Additionally, Westwood inflated the salary outcomes of its graduates and misrepresented national earnings data of college graduates as if they were data for Westwood graduates, according to ED.
“Westwood College’s exploitation of students and abuse of federal financial aid place it in the same circle of infamy occupied by Corinthian Colleges and ITT Technical Institute,” Under Secretary James Kvaal said in a statement. “Westwood operated on a culture of false promises, lies, and manipulation in order to profit off student debt that burdened borrowers long after Westwood closed. The Biden-Harris Administration will continue ramping up oversight and accountability to protect students and taxpayers from abuse and ensure that executives who commit such harm never work at institutions that receive federal financial aid again.”
Attorneys general from Colorado and Illinois provided evidence to ED, such as sworn statements from former students and employees, admissions call recordings, multimedia advertising, and Westwood’s internal communications, policies, and trainings.
“Strong partnerships between the Department and state attorneys general enable us to uncover the actions of dishonest institutions, like Westwood College,” said Federal Student Aid Chief Operating Officer Richard Cordray in a statement. “Thanks to the valuable assistance of Attorneys General Phil Weiser of Colorado and Kwame Raoul of Illinois, we are delivering loan relief to all Westwood students who put their trust in an institution that decided to take advantage of them.”
The announcement comes as President Joe Biden announced last week that he is canceling $10,000 in student loan debt for borrowers making less than $125,000, or households earning less than $250,000. The amount is higher for Pell Grant recipients, who will receive $20,000 in relief.

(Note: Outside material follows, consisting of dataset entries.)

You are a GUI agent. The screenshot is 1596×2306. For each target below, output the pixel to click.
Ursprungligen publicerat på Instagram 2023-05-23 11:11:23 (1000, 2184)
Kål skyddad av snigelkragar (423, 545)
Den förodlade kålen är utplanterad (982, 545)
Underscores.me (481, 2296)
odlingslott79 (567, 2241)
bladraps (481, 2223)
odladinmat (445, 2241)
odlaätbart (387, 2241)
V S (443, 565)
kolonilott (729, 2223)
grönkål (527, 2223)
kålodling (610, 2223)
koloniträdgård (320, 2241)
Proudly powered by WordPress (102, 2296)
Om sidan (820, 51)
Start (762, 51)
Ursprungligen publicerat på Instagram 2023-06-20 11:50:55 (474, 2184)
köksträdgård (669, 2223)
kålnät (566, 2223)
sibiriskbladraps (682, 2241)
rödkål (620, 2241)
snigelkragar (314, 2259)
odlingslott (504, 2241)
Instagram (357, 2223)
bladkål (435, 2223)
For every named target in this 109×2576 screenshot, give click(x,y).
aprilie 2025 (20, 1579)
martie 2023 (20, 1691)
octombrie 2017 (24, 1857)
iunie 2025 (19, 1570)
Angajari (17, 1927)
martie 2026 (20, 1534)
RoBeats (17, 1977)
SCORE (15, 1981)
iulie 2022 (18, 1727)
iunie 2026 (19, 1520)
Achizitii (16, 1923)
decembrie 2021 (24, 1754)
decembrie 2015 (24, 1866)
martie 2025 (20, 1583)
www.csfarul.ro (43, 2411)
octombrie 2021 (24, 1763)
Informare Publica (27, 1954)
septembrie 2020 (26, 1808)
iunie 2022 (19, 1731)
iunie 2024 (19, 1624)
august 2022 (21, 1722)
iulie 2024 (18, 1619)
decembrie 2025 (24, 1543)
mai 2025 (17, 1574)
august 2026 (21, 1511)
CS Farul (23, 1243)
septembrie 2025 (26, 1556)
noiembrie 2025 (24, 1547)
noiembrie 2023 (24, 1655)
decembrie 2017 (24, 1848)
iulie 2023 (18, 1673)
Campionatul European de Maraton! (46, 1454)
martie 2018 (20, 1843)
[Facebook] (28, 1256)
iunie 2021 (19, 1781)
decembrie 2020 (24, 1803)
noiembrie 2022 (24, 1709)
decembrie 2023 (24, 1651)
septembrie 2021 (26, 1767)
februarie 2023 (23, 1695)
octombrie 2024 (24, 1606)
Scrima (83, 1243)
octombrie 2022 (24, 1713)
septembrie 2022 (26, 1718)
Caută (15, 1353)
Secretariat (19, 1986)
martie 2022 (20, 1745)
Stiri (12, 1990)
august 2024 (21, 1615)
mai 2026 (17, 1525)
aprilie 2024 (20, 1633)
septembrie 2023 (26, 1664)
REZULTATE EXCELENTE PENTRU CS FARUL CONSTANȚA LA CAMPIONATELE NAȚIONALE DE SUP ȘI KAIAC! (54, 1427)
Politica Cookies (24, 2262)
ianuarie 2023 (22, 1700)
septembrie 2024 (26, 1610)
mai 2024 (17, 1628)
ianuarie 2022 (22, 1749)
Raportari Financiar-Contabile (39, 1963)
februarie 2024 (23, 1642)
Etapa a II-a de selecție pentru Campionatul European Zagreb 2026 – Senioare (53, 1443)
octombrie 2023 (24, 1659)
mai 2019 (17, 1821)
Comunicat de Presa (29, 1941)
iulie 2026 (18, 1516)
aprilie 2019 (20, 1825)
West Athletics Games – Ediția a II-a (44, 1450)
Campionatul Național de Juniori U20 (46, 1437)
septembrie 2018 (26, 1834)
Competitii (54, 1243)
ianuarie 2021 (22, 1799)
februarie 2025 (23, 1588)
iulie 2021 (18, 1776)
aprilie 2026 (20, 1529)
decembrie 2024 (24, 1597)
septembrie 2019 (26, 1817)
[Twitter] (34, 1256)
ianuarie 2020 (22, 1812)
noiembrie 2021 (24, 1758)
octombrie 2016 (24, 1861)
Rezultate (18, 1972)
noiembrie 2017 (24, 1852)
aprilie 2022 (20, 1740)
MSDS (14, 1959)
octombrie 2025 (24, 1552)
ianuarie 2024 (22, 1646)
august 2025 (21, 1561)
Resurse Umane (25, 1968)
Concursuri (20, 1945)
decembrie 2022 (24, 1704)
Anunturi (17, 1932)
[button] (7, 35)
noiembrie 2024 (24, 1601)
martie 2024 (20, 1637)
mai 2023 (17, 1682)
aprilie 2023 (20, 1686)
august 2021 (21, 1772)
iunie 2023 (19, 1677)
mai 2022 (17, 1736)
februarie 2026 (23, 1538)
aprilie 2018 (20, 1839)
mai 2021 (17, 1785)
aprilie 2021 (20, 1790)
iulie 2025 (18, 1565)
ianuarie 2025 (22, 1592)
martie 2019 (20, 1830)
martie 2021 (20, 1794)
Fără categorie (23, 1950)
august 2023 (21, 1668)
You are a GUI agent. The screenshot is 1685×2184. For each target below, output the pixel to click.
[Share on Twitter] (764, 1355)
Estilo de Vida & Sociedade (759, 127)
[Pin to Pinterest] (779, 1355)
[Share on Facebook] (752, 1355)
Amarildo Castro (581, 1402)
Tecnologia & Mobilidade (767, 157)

Earlier this month, ED announced it canceled $3.9 billion worth of federal student loans owed by 208,000 former students of ITT Technical Institute, a for-profit college chain that shut down in September 2016. ED also announced it will propose future rules to hold career programs “accountable for leaving their graduates with mountains of unaffordable debt and poor job prospects,” likely referring to its proposed gainful employment regulations, which have been delayed to the spring of 2023, meaning that the earliest the regulations could take effect will be after July 1, 2024. ED added that in the coming months it will publish a list of “worst actors” to “hold accountable institutions that have contributed to the student debt crisis.”